* [Required tasks]
• a. According to the article on school transitions, in which grade do students become part of Cycle II?
• b. Write a continuation of the article on Lester B. Pearson school transitions, picking up after its final sentence.

* [Article]
● ● ●

Elementary to High-School (Cycle I)
The transition from elementary to high school is supported through various efforts at each Lester B. Pearson high school. For example, each school hosts an annual "Open House" to allow students to learn more about programs and activities. Furthermore, each school hosts an annual "Mini-Day" which allows for prospective grade 6 students to spend half a day at a high school to experience a "day in the life" of a high school student.
Another transition strategy employed by Lester B. Pearson high schools is for grade 7 students to start alone on the first day of school to help ease the transition. On the first day of school, students meet their teachers, receive their lockers, and practice following their class schedule. The goal of the day is to familiarize the student with the demands of high school.
Transition from Cycle I to Cycle II
The transition from Cycle I to Cycle II is fraught with different challenges, expectations, and goals for students. Once students enter grade 9, they become part of Cycle II. Cycle II students are given increased freedom, responsibility, and are actively encouraged to self-advocate.
In terms of responsibility, teachers expect more of students and the workload increases. At their age, Cycle II students are capable of planning ahead more effectively, therefore long term projects and assessments that cover concepts over longer periods of time are to be expected. Furthermore, it is imperative that Cycle II students learn to self-advocate and approach their teachers with questions, attend office hours, and tutorials.

● ● ●

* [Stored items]
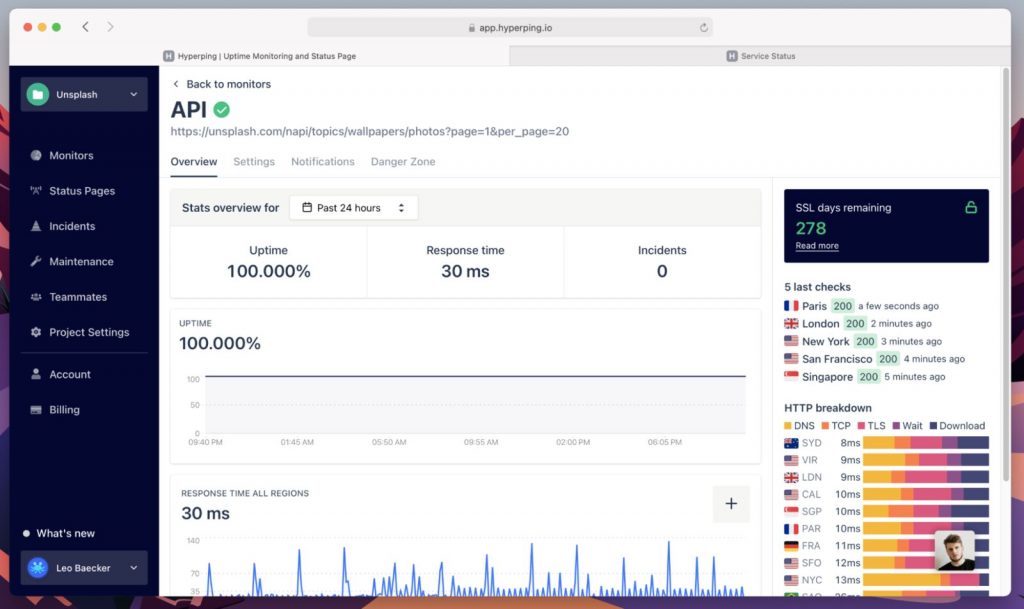Switch to the Notifications tab

322,161
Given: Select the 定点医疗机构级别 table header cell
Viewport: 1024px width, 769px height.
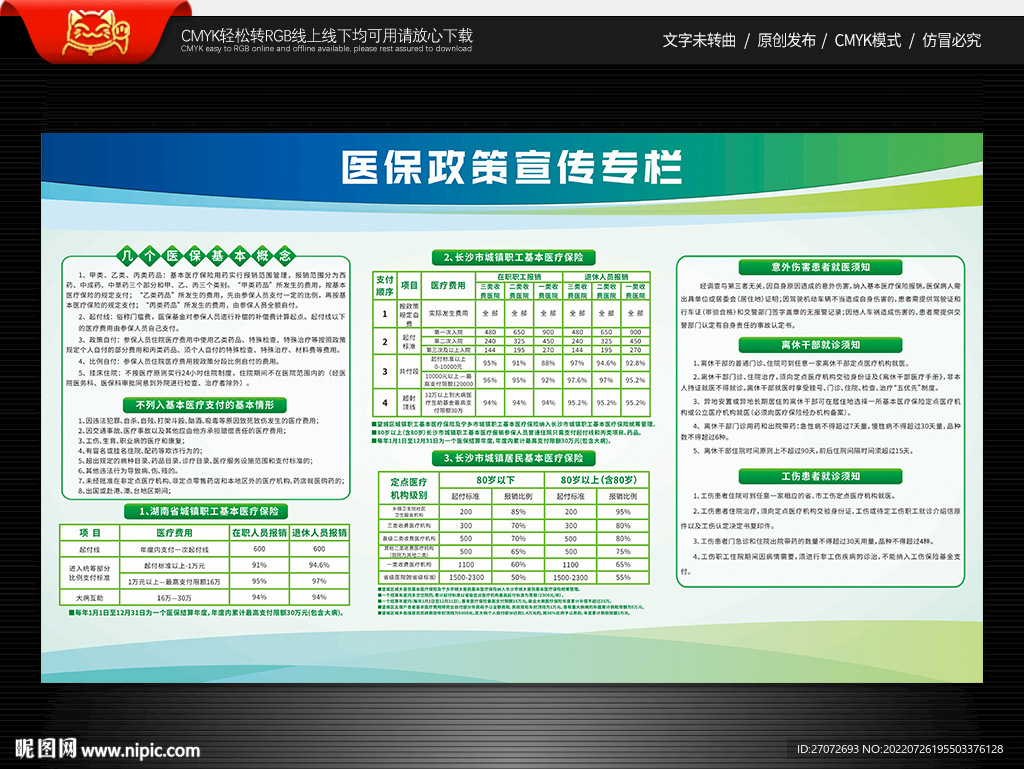Looking at the screenshot, I should click(x=407, y=487).
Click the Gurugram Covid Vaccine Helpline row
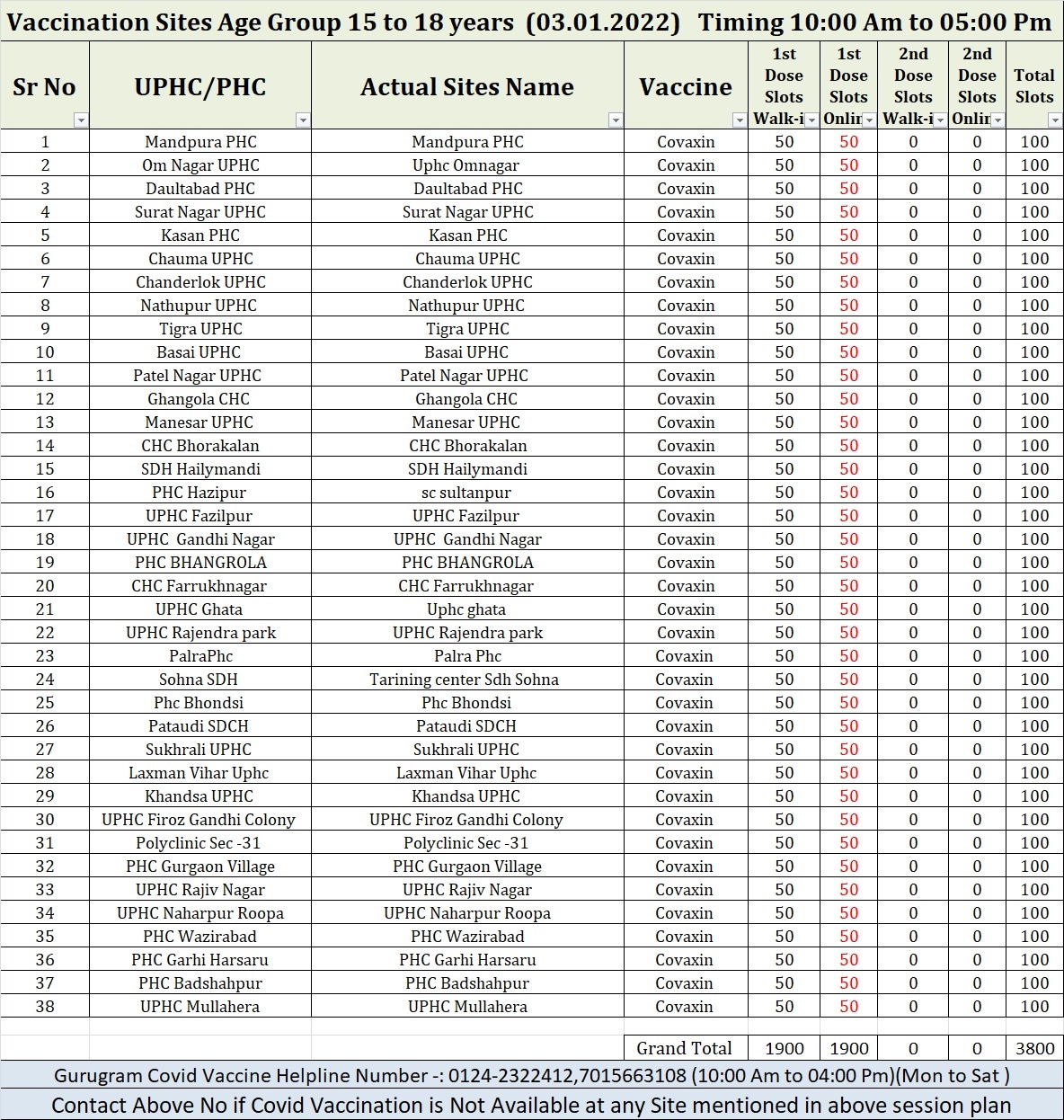Screen dimensions: 1064x1120 (x=532, y=1075)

● ● ●

* [Responses to the tasks]
• a. Grade 9.

• b.
Cycle II students are given more choice regarding their course options which helps to initiate the career exploration process. In grade 10 and 11, students begin earning credits to graduate, meaning that Cycle II is a critical period for academic success. High School Academic and Guidance Professionals work especially with Cycle II students concerning the course selection process. They help facilitate the course selection process by analyzing the students’ academic abilities, interests, and career aspirations.
Another facet of self-advocacy of Cycle II students concerns their ability to freely request access to the student services available within their school. Cycle II students that are 14 years of age and up are able to consent to counselling and other services without their parents’ permission. Overall, Cycle II demands for increased academic and personal responsibility of each student.
Transition from High School to Vocational Education or Adult Education
Students who pursue Vocational Programs or attend an Adult Education Centre also have access to student services. Lester B. Pearson Vocational Centres and Adult Education Centres employ Academic and Guidance Professionals who offer personal and career counselling to students. Vocational and Adult Education Centres host open houses twice a year, and organize visits to prospective students on a regular basis.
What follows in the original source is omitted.